### DOCUMENT EXCERPT
Start
# What is with some people?



## buckaroobanzai (Feb 2, 2006)

So, our band is minus 2 members all of a sudden.

We were rehearsing weekly, had some gigs going, but after our last big gig in September, the lead guitarist and singer dropped off the face of the earth.

We took some downtime over XMas, and upon finally tracking down the guitarist, he tells me he's re-joined his old band and the singer's going with him.

I'm fine with them going back to their old band, but we've been waiting for months to hear from either of them. They've been rehearsing weekly with the other band while telling us they were too busy to play.

It would have been nice to know they were moving on, so we can figure out what we're going to do with what's left of the band.

I've been playing bass but I'd like to go back to guitar. Enough of us sing to cover the vocals. The other guitarist is way better at lead than I am.

Any bassists out there want to sit in? We rehearse in Hamilton....


----------



## Milkman (Feb 2, 2006)

buckaroobanzai said:


> So, our band is minus 2 members all of a sudden.
> 
> We were rehearsing weekly, had some gigs going, but after our last big gig in September, the lead guitarist and singer dropped off the face of the earth.
End
### DATA EXTRACT
Start
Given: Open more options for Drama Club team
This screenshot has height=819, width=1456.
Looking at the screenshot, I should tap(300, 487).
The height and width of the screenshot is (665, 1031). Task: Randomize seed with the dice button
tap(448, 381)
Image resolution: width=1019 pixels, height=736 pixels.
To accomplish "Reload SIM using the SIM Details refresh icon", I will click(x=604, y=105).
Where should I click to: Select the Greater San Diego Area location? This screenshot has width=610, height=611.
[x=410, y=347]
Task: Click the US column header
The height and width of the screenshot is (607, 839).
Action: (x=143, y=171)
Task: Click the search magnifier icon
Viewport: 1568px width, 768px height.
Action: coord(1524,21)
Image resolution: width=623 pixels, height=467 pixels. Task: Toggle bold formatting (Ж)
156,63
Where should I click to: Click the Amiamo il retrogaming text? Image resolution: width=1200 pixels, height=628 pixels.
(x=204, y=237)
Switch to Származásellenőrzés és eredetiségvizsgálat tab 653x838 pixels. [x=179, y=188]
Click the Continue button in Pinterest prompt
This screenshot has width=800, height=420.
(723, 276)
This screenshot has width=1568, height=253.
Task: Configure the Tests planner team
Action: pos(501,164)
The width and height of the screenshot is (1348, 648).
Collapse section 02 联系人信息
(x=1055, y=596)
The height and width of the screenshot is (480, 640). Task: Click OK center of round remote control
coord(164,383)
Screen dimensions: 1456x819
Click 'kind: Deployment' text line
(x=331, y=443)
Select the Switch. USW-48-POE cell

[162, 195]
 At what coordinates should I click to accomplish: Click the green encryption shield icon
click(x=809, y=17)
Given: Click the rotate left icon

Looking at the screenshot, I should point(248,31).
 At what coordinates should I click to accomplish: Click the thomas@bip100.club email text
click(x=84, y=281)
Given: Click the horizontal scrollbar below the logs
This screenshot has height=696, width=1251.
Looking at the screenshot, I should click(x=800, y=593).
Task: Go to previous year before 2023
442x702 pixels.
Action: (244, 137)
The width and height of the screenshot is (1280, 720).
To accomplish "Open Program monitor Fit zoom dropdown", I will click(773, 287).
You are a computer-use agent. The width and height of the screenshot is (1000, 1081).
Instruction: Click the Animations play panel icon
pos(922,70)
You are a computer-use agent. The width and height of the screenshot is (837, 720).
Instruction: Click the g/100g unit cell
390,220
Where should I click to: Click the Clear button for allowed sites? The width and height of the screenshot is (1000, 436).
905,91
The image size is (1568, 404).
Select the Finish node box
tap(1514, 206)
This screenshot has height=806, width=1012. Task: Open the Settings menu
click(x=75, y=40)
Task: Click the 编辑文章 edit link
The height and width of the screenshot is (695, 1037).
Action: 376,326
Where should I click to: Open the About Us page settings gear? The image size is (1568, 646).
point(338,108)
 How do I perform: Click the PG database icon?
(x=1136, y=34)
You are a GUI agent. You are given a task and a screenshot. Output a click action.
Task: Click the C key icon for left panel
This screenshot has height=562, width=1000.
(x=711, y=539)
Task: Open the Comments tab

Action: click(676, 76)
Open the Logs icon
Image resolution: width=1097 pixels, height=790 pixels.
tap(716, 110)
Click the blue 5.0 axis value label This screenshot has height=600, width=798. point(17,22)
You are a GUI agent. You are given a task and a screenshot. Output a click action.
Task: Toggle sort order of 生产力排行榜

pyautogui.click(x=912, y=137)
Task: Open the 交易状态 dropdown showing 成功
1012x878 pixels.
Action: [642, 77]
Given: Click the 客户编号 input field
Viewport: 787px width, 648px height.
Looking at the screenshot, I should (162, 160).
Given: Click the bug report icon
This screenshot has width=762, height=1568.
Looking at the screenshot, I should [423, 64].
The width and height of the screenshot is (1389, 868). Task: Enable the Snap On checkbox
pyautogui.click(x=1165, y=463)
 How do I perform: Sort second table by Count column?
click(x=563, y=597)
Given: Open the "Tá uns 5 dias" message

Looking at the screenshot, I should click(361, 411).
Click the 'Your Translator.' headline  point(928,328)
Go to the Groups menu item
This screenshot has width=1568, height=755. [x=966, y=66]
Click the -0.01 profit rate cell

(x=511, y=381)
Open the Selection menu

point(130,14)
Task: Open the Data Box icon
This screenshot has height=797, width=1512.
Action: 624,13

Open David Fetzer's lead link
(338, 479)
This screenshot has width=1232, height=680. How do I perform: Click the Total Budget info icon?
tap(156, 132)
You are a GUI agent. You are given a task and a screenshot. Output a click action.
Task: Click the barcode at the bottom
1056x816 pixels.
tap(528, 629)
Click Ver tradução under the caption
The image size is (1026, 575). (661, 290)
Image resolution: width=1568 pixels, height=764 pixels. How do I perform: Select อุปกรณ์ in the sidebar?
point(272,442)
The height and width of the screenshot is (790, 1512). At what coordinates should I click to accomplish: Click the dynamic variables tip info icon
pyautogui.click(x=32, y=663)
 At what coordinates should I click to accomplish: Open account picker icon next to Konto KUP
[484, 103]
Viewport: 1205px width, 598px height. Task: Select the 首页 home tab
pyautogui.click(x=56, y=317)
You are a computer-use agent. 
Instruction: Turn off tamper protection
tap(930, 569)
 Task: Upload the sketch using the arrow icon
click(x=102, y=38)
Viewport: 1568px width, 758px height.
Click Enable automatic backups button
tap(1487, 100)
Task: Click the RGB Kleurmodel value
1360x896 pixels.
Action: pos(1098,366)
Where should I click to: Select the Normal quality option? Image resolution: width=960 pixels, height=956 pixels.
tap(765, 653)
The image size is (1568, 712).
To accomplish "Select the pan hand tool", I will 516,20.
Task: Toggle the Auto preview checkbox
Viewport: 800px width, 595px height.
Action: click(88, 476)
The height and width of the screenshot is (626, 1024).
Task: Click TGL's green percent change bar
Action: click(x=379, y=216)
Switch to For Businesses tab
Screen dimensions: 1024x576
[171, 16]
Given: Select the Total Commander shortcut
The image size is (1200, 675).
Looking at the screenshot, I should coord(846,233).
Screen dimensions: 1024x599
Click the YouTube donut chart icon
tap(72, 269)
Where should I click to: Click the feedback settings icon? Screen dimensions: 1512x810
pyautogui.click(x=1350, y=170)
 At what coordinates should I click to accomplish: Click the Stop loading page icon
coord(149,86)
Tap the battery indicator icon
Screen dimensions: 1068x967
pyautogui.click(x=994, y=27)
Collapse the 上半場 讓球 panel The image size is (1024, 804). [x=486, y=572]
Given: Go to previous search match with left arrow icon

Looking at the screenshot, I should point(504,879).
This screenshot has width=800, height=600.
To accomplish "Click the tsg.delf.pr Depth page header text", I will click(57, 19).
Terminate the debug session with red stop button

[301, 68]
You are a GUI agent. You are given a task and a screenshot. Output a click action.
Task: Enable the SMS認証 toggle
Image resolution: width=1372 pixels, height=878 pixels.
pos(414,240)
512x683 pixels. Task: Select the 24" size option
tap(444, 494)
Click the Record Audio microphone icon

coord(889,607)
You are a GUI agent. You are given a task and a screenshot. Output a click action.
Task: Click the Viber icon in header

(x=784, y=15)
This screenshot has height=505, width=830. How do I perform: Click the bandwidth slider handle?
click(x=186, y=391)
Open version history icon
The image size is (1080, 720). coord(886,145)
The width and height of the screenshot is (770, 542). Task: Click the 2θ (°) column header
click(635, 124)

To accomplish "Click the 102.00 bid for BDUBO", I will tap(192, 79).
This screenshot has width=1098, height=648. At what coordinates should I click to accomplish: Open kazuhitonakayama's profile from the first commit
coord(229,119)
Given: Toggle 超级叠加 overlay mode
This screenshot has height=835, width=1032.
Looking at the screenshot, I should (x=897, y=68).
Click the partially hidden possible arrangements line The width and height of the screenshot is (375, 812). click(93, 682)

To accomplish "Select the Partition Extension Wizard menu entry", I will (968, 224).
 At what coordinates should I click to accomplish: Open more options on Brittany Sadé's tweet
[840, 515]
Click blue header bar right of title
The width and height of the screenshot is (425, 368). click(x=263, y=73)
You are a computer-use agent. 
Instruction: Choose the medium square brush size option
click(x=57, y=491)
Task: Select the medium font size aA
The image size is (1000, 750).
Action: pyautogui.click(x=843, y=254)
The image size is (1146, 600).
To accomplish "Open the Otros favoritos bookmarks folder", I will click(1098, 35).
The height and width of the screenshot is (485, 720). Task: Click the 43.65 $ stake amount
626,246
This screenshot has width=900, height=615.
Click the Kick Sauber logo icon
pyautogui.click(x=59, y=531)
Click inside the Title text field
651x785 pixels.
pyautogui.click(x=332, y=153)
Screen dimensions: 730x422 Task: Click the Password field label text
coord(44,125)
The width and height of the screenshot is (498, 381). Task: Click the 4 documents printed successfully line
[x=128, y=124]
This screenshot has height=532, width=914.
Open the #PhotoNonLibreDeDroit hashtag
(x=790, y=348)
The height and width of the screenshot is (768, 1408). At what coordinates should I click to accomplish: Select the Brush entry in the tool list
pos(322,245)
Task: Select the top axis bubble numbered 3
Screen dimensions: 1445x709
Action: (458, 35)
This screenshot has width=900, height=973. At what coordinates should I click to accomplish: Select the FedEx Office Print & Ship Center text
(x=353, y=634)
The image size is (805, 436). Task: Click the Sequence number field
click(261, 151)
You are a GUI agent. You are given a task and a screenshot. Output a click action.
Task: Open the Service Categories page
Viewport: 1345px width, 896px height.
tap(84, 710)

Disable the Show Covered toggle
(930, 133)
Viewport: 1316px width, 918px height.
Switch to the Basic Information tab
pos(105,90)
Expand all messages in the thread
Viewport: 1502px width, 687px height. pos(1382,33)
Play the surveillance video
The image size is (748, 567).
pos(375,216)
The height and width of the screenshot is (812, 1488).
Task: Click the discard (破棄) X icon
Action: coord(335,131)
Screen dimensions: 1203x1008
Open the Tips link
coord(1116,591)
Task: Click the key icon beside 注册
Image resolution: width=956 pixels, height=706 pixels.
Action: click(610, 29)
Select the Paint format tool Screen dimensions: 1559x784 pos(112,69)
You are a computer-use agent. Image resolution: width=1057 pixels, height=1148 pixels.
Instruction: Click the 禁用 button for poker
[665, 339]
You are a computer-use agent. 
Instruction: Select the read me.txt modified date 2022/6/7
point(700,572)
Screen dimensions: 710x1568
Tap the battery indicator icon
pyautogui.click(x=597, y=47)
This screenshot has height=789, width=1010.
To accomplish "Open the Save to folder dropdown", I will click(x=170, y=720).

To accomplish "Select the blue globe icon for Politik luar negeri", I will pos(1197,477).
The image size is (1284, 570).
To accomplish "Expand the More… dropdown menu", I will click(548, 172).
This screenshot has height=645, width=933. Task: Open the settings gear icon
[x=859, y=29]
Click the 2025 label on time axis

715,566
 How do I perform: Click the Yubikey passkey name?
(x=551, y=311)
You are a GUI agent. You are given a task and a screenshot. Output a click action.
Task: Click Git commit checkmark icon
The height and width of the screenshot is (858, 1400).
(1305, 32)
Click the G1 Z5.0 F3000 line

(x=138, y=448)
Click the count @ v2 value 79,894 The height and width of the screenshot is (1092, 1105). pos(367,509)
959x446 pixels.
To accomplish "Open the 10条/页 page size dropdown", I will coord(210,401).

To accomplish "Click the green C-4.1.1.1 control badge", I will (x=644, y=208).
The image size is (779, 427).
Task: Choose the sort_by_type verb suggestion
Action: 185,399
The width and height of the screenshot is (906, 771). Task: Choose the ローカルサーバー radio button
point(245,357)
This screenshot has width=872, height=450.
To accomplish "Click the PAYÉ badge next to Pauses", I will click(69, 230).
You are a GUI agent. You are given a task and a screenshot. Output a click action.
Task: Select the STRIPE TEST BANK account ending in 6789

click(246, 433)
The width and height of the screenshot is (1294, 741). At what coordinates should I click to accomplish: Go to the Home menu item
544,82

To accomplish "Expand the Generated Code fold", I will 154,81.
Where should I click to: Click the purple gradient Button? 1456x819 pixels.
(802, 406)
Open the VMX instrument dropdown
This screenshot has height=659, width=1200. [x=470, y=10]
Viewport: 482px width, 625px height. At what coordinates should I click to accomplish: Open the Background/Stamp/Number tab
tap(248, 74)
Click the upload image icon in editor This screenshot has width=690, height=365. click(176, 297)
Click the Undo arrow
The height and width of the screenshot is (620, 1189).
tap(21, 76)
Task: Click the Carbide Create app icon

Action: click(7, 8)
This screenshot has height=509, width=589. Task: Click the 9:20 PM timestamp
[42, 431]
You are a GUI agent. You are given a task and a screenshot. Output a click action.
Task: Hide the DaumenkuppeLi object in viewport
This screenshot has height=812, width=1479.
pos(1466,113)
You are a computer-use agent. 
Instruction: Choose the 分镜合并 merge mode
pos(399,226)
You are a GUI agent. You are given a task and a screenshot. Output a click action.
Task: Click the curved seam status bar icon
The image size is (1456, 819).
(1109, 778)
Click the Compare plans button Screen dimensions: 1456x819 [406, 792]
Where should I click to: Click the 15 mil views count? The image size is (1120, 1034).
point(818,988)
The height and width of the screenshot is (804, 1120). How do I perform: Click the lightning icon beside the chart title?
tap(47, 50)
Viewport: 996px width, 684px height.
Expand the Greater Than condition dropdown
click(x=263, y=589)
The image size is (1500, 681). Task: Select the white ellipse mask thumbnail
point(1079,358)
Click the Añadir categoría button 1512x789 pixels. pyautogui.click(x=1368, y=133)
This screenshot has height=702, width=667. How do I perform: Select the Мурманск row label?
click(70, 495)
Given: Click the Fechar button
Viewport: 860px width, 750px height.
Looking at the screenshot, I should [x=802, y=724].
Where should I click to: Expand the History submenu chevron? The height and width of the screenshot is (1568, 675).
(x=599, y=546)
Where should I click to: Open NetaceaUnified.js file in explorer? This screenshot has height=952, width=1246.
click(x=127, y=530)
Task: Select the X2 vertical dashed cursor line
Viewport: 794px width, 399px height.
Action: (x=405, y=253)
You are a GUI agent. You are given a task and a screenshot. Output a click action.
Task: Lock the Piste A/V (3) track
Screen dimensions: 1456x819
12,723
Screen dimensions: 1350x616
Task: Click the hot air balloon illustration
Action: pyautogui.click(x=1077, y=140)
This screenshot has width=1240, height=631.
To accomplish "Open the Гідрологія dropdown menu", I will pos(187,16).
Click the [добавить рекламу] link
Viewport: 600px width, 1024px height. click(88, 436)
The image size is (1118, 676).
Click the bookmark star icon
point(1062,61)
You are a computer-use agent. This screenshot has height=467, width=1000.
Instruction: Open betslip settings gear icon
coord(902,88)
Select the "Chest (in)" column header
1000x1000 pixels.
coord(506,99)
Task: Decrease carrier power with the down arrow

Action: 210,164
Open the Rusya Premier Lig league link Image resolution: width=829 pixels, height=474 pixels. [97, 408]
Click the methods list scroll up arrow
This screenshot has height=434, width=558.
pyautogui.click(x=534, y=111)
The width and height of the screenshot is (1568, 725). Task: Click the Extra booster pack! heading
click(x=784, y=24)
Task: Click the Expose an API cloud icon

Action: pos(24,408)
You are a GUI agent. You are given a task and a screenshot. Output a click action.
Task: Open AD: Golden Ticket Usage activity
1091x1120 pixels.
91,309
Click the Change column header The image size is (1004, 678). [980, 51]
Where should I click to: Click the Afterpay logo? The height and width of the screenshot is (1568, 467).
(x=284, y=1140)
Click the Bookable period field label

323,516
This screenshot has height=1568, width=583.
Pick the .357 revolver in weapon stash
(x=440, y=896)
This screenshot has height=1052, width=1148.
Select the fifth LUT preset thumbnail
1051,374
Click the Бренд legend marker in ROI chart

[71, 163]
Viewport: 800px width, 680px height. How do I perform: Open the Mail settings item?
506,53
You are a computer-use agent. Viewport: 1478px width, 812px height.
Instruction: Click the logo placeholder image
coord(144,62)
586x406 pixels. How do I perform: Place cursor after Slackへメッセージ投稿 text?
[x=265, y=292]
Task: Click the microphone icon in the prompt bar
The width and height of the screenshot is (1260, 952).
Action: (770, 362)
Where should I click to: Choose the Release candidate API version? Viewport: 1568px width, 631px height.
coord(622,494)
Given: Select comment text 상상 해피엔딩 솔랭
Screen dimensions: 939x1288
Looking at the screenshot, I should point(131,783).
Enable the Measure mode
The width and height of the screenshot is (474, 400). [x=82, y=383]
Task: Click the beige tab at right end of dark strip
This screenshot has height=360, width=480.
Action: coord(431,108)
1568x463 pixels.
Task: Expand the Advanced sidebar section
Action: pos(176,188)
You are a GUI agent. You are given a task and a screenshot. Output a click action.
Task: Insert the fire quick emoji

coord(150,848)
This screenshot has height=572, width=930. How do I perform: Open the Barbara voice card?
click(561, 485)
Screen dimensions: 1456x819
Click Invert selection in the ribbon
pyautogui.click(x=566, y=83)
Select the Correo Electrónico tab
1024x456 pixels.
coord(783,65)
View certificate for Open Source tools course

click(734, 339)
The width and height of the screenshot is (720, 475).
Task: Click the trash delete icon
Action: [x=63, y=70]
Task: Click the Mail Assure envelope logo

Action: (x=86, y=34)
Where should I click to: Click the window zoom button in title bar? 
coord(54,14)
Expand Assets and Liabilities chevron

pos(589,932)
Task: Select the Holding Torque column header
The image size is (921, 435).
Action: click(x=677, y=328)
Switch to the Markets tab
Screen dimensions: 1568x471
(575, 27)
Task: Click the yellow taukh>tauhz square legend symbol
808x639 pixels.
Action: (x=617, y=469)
End
### TO-DO LIST
1) Summarize the band thread in two sentences.
2) List, without repeats, every band role the first post in the band thread names with a word for a musician, such as "singer".
The lines have no role in this work.

### RESULTS BY TASK
1) A band lost its lead guitarist and singer after a September gig, and the guitarist later revealed that both had rejoined their old band, which they had been rehearsing with weekly while claiming to be too busy to play. The poster would have liked to know they were moving on, wants to switch from bass back to guitar, and asks whether any bassists want to sit in at rehearsals in Hamilton.

2)
- lead guitarist
- singer
- guitarist
- bassist